Drawing on Holly’s experiences in teaching the clinical pathology course in the veterinary school, here are seven of her tips for successful team-based learning.

  1. Make the teams as heterogeneous as possible. Diverse teams tent to generate more alternative solutions to problems, and in Holly’s experience, the best learning for students has come from teaching one another.  This has been a staple of the successful team development in the Design Division at Stanford’s School of Engineering, where Doug Wilde has written about Jungian cognition theory to construct and organize problem-solving teams.
  2. Keep the teams intact throughout the course.  This works really well if your course is suited to having teams meet every week to work on a problem set or other term-long project.  Mixing up teams in middle of course is not recommended, as the opportunity costs high and as risks losing the learning leveraged by a long-term group structure.  Holly cited the work of Koppenhaver & Shrader (2003) which noted that stable teams outperform temporary teams.  In terms of size, a range of 5-7 students per team is recommended. Holly uses six.

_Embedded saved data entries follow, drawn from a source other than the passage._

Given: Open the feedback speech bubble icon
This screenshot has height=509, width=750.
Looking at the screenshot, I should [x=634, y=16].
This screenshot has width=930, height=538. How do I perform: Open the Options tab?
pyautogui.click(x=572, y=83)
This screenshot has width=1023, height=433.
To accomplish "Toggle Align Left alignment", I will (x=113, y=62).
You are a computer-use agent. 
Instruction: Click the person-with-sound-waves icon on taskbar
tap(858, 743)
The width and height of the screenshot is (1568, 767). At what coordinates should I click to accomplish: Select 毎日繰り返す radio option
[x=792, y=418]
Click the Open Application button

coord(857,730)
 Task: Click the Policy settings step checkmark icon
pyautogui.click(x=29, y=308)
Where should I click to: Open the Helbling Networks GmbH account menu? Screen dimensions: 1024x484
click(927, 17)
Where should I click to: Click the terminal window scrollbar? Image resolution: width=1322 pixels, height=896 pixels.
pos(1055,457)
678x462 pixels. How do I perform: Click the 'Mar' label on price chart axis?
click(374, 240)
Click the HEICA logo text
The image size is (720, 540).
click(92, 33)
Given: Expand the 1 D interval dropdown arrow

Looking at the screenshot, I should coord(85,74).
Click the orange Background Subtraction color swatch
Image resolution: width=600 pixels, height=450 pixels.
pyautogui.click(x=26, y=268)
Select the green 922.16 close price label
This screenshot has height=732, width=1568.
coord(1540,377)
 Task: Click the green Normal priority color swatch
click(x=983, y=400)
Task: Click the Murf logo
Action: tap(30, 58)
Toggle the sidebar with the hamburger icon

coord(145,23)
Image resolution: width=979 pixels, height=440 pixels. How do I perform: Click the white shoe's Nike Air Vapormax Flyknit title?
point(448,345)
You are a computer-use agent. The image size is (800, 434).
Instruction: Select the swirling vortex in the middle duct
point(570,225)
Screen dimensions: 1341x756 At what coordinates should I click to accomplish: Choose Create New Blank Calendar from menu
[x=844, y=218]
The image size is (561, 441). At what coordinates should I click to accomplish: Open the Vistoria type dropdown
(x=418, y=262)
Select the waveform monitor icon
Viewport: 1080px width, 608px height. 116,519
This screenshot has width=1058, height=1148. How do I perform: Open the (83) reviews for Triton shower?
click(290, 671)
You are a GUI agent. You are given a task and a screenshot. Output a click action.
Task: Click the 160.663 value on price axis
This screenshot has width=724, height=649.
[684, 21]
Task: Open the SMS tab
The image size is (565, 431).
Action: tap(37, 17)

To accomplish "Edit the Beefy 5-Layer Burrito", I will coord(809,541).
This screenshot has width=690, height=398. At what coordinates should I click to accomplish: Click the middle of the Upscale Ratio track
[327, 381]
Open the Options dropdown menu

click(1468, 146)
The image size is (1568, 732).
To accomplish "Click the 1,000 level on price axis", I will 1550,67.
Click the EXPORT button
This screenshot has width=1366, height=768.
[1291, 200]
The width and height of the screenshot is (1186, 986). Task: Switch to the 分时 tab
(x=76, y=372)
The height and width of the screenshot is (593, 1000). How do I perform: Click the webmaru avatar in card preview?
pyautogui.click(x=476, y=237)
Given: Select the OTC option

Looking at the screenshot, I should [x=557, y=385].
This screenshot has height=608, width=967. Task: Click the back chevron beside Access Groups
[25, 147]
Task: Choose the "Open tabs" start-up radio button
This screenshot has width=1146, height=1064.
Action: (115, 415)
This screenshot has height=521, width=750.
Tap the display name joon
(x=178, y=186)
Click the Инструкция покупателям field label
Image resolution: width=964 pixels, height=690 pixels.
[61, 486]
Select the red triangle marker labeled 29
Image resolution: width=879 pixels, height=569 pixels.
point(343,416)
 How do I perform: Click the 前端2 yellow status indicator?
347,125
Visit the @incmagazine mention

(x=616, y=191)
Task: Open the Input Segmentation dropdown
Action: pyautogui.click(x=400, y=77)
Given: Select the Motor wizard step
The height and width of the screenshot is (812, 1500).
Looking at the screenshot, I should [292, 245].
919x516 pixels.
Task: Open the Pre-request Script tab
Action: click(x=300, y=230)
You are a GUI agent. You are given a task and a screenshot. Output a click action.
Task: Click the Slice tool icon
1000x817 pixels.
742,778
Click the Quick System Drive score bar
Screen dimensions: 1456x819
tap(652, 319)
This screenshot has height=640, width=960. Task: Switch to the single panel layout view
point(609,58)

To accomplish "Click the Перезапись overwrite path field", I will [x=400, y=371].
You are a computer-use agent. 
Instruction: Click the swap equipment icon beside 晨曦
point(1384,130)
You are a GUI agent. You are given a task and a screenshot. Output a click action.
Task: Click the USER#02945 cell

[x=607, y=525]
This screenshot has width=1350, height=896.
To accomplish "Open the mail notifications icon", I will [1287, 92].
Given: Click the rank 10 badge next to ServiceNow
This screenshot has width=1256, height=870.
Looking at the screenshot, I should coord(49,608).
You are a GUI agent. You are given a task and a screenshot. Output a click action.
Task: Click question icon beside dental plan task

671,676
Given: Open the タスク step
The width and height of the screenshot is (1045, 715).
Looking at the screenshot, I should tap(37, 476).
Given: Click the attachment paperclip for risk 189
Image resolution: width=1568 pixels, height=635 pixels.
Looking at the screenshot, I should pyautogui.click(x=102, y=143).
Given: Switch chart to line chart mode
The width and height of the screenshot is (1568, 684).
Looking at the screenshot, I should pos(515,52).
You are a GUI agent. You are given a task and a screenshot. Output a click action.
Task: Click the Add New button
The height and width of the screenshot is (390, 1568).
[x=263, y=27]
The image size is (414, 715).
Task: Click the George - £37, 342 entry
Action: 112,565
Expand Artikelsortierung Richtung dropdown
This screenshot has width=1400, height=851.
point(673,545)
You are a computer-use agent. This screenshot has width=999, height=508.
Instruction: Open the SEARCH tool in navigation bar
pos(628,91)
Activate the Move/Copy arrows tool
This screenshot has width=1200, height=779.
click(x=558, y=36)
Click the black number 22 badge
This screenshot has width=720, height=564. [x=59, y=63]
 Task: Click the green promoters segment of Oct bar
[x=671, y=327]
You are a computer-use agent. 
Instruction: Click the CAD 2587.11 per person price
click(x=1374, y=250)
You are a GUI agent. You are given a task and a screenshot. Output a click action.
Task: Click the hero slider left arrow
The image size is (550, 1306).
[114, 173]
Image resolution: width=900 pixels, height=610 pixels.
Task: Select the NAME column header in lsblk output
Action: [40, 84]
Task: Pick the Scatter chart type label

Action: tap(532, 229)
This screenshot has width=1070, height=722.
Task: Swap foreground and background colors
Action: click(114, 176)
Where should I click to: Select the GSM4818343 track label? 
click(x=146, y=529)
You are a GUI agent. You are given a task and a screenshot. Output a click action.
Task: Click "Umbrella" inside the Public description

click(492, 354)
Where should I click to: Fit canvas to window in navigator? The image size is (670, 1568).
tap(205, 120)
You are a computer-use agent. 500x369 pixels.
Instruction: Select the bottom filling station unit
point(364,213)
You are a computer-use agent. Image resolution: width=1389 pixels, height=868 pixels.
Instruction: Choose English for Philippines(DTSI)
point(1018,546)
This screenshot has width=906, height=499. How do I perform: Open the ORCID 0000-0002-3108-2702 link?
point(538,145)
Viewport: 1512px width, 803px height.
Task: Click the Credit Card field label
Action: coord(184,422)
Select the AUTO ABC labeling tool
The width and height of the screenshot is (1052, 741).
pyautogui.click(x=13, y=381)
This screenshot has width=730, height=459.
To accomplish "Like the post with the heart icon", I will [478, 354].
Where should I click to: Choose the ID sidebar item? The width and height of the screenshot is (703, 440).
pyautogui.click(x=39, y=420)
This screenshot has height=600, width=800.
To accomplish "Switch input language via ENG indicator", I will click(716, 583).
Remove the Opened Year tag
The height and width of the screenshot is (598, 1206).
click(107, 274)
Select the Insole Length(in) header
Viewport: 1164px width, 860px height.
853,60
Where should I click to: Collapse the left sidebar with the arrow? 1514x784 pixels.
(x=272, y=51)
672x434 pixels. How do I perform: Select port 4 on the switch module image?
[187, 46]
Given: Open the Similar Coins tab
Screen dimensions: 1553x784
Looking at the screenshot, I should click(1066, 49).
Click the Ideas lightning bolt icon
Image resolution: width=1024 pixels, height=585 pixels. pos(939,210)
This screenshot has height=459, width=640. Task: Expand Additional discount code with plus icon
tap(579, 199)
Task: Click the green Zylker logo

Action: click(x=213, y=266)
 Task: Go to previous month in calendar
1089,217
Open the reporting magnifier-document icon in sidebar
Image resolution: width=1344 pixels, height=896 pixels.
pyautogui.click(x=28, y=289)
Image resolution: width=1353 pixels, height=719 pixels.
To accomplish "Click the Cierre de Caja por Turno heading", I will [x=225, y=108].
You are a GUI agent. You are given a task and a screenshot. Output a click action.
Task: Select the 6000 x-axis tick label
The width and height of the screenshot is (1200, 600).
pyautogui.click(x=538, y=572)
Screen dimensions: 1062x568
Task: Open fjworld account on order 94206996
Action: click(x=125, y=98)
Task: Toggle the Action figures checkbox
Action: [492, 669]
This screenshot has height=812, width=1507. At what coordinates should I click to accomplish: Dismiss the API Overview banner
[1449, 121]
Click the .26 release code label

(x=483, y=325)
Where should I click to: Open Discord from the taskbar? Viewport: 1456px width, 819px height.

  3. Implement a peer evaluation component wherein each student evaluates the others contribution to the team. In Holly’s class the student evaluate each other at midterm (which doesn’t count) and at the end of the term (which does count).
  4. Give students a voice in assigning the weights of the assessments which, in Holly’s class, are comprised of an individual academic performance, team academic performance, and a peer evaluation score.
  5. Create exercises that include both individual and group accountability. For instance, one can give quizzes on case-based homework, wherein students take the quiz individually then take the quiz as a team. In the team situation the students will begin to pose and defend answers, provide rationales for one answer over another, and create a rich dialogue space for learning.
  6. Develop rigorous and unique assignment that require team interaction.
  7. In class exercises ensure that teams will work together better than out of class exercises. Holly believes that time spent in class on project work is time well spent.

Citation
Koppenhaver, G., Shrader, C.B. (2003), “Structuring the classroom for performance: cooperative learning with instructor assigned teams”, Decision Sciences Journal of Innovative Education, Vol. 1 No.1, pp.1-21.